Kim Leadbeater MP’s Bill, published on 11 November 2024, did not undergo any pre-legislative scrutiny, nor does it have an impact assessment. This is not a criticism; it is simply a function of how the Bill came to be. It can also be contrasted, not just with the Mental Health Bill, but with the position in Jersey. Jersey is also considering assisted dying, in a process which has lasted since 2021, led by the Government there, involving a professional leads working group, an external ethics review, and 245 pages of policy proposals.
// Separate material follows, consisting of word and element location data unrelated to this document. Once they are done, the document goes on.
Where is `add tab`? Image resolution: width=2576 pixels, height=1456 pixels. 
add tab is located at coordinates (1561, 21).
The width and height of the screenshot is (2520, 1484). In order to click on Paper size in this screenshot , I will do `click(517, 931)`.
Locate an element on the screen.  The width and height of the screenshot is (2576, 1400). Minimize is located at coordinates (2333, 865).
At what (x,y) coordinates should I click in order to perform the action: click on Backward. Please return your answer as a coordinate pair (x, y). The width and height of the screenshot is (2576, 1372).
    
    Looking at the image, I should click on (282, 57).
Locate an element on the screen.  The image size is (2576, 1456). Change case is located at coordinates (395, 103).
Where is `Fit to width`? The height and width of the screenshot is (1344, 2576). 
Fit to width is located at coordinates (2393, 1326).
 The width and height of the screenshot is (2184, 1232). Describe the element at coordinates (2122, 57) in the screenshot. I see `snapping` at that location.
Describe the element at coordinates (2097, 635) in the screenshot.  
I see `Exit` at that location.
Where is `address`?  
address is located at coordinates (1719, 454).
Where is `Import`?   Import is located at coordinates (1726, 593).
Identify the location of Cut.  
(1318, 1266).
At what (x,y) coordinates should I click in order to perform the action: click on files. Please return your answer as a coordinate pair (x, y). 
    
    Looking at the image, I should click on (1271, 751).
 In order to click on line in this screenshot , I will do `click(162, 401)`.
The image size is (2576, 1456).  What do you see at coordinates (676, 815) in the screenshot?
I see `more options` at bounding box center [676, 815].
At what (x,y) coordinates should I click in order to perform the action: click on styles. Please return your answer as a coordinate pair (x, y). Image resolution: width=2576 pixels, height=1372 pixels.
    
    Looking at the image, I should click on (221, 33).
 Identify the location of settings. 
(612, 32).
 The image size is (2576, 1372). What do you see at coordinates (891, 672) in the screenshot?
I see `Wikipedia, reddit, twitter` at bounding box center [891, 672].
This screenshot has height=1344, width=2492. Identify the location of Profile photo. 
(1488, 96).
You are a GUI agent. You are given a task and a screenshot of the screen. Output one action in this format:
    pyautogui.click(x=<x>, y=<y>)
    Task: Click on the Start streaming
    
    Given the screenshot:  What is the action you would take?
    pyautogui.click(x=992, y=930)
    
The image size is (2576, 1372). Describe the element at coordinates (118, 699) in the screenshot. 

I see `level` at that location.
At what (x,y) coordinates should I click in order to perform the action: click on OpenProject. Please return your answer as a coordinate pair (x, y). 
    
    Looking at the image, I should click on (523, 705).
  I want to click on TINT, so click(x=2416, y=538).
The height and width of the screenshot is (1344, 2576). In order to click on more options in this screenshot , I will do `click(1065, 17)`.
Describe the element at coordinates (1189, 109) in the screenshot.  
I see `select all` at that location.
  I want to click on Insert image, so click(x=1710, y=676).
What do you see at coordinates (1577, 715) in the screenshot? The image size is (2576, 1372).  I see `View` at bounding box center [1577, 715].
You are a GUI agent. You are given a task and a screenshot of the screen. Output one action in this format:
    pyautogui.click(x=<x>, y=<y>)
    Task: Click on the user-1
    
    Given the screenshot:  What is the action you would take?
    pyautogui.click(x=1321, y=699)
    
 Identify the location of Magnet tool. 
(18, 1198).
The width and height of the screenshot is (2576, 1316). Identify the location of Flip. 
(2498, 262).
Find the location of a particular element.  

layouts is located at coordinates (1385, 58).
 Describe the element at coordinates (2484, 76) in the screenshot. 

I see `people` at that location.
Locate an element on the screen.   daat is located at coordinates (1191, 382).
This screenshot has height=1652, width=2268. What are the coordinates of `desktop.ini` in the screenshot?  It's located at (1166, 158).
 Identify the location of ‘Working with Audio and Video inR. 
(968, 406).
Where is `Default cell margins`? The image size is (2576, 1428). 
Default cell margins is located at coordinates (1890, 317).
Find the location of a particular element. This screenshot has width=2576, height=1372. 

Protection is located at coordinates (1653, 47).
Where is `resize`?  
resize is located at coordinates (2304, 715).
One of the 12 chapters of those proposals specifically addresses resource and financial implications, risks and next steps. It includes 9 pages of risks and potential mitigations; the Government of Jersey considers that it will take 12-18 months to draft the legislation.
So we have two Bills, Kim Leadbeater’s Bill (about which I have sought to ask a series of neutral questions), and the Mental Health Bill, together with (for contrast) the approach in Jersey (for those wanting to see the approach elsewhere around the United Kingdom and its nearby Crown Dependencies, see here).
So why is this post entitled “a story of three Bills”?
That is because, on 21 November, Edward Leigh MP introduced his Private Member’s Terminally Ill (Relief of Pain) Bill under the Ten Minute Rule. I understand that the Second Reading will be on 6 December. The Bill has not yet been published, but its long title is:
A Bill to require the Secretary of State to issue guidance about the application of the criminal law in respect of the administration of pain relief by healthcare professionals to people who are terminally ill; and for connected purposes.
Edward Leigh has made no secret of his opposition to the Bill introduced by Kim Leadbeater, and some might suggest that his proposal is simply an attempt to derail that latter Bill. But it is perhaps important to note how widespread misunderstandings are about what doctors may do under the current law to seek to alleviate pain. It was, for instance, striking that in the polling conducted by the Complex Life and Death Decisions research group I am a part of, 49% of the sample surveyed did not know it was already legal to receive medication in order to relieve symptoms such as pain, even if giving such medication could hasten death (and a further 35% did not know whether it was or not legal). Indeed, it should be noted (as per page 156) of this guidance from the Royal College of Physicians (full disclosure, I was on the working group): “[w]here drug doses are necessarily escalated to control symptoms, they are neither lethal nor harmful” (see also this explanation from Professor Katherine Sleeman). In other words, in very many cases it is not even necessary to start grappling with the ethical complexities of the so-called doctrine of double effect.
But if there is any doubt as to the lawfulness of what is currently done by way of appropriate symptom control in the context of those who are terminally ill, many people might well feel that putting that beyond doubt would be very helpful – and that might well include who also wish for doctors to go further.
No doubt claim and counter-claim will continue to be flung around as Parliament approaches the Second Reading of Ms Leadbeater’s Bill on 29 November. Attacks will be made on motives. Personal attacks will be made on those who support, those who oppose, and those who say that they find the situation complicated and would like more time and impartial support to think it through. All of that might just be said to be politics. It might also be said to be a challenging environment in which to create good law on so important an issue.